Where's the sea, friend?

Albany seemed perfect for us. Believe it or not, it had its elements of romance, where we had met and fallen into each other after crashing clumsily into others less caring on an otherwise cold and frigid campus, where others seemed to be cruising past post-adolescence with easy casual '60s sex. We wanted compassion, convincing, good grammar. After 10 years in the City, we returned hoping for easier careers, for little babies, for an apartment with a kitchen and a dishwasher and a place to park. Albany, it was the best of worlds, evenly placed between New York where my friends were, and Boston with the ocean so near, and Montreal, which really didn't matter to us at all but it seemed like another good reason, Montreal so close! and those two days on our honeymoon!

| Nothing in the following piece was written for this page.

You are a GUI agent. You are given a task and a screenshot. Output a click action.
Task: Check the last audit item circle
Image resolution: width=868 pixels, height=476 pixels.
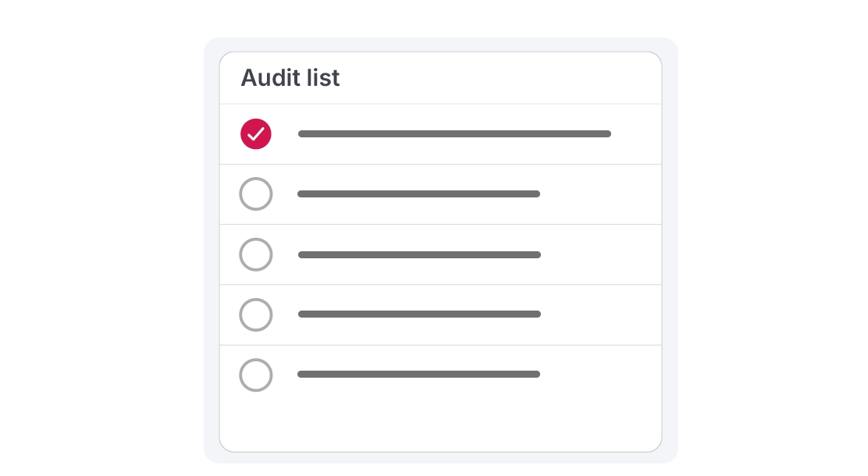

I miss our City apartment, its cockroaches in the kitchen and its slim view of the World Trade Center from the bedroom, I hate the phone conversations with rueful voices that end with, "Coming to New York? when are you coming down? We'll be up to see you in your next show," I miss falling asleep hearing night traffic, I miss not owning a car, I miss walking with a purpose, without an umbrella, stepping in dog shit, watching my reflection in store windows and sitting and waiting on a window ledge, drinking coffee on the steps of a brownstone on Gramercy Park. I miss the Excellent Restaurant, and Donahues, and Chelsea Place, and Opel and Pegeen's, I miss being afraid, panicked, depressed, feeling like I could die young at any moment, I miss the amazing fragility of crushed crushing humans, each old woman with a shopping cart, each old man with a brightly patterned shirt, searing into my memory, I miss the stories I gave them, where they lived, I miss seeing Christmas lights dotting the windows of high apartments, who's up there, I miss getting out of town and returning as if in a bubble, untouchable and quiet on the pulsing, noisome streets.

And now here, this old street with its slow old memories; and where's the sea I thought was so close?